Here’s a simple example: imagine you’re at the grocery store. An AI agent can detect your location and automatically text your spouse asking if they need anything. You set the rule once, and it executes every time the conditions are met. That’s what AI agents do at their core—they handle repetitive tasks based on specific inputs.

The company we invested in connects different applications and data to create programmatic results. You could tell it to access five different apps and build an entire sales funnel with automated emails, payment links, and webinar registrations. It’s similar to what Zapier does with Zaps, but through an AI model with API integrations and webhooks.

If you’re not using AI to help with your business or job, you’re falling behind. The better you can communicate with an AI, the better results you’ll get. Right now we’re in the early days, but there’s going to be an entire economy of AI agents interacting with one another. There’s already a social media platform called MaltBook where AI agents converse with each other. Cryptocurrency plays a role here because these agents need a way to transfer value between themselves and with humans.

The Ripple XRP Sales Debate

I saw someone in the chat say “Ripple is a scam” because they sell XRP to retail. Let me be clear: I don’t make any bones about it. Ripple absolutely sells XRP onto the market to fund their business. They release escrow on the first of every month, and some of that XRP moves to market.

But here’s what people miss: Ripple uses that revenue to make acquisitions that increase institutional adoption and enterprise value. They’ve acquired Hidden Road, G Treasury, Rail, Palisade, Medeco, and others. With those acquisitions, they now have a full stack of solutions they’re calling Ripple One.

This isn’t a bug, it’s a feature. These acquisitions allow Ripple to divert their income away from selling XRP to the actual services they provide.
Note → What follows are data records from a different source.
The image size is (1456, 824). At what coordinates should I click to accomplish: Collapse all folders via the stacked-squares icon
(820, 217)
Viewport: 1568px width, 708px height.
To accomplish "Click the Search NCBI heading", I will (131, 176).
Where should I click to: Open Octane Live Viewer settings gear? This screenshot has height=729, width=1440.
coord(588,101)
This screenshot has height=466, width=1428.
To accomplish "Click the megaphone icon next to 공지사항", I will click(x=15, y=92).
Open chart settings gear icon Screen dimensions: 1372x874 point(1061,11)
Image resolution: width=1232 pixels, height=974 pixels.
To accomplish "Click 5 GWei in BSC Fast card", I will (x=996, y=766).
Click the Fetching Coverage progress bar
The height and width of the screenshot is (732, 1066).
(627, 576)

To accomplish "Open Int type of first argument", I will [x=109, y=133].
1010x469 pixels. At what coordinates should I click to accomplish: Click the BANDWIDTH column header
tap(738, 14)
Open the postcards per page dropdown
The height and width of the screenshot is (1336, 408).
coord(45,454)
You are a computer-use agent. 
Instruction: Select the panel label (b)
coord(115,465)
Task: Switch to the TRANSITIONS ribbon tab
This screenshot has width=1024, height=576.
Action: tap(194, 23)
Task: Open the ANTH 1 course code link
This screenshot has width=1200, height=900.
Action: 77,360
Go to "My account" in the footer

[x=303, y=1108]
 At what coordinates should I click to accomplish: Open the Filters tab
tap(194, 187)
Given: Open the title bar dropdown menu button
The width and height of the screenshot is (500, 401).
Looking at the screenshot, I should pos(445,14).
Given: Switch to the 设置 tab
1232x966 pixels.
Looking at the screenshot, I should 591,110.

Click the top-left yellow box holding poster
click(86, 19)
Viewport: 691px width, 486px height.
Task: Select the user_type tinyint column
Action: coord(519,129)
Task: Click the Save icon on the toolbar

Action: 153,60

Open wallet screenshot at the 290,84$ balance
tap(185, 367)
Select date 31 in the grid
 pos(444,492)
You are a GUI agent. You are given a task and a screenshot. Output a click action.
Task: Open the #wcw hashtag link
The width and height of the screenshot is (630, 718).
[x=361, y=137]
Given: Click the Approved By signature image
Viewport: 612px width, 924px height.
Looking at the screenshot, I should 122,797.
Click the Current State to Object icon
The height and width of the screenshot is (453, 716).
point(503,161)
Brad Garlinghouse reiterated today on David Schwartz’s post that XRP remains core and central to Ripple’s ethos.

Ripple is now a top 10 private company globally at a $50 billion valuation, alongside Stripe, SpaceX, and others. That’s a massive achievement. In the private markets, if you wanted exposure to a digital asset treasury company, Ripple would absolutely fit that criteria. Brad has alluded to believing Ripple’s worth much higher than current secondary market valuations of $120-150 per share.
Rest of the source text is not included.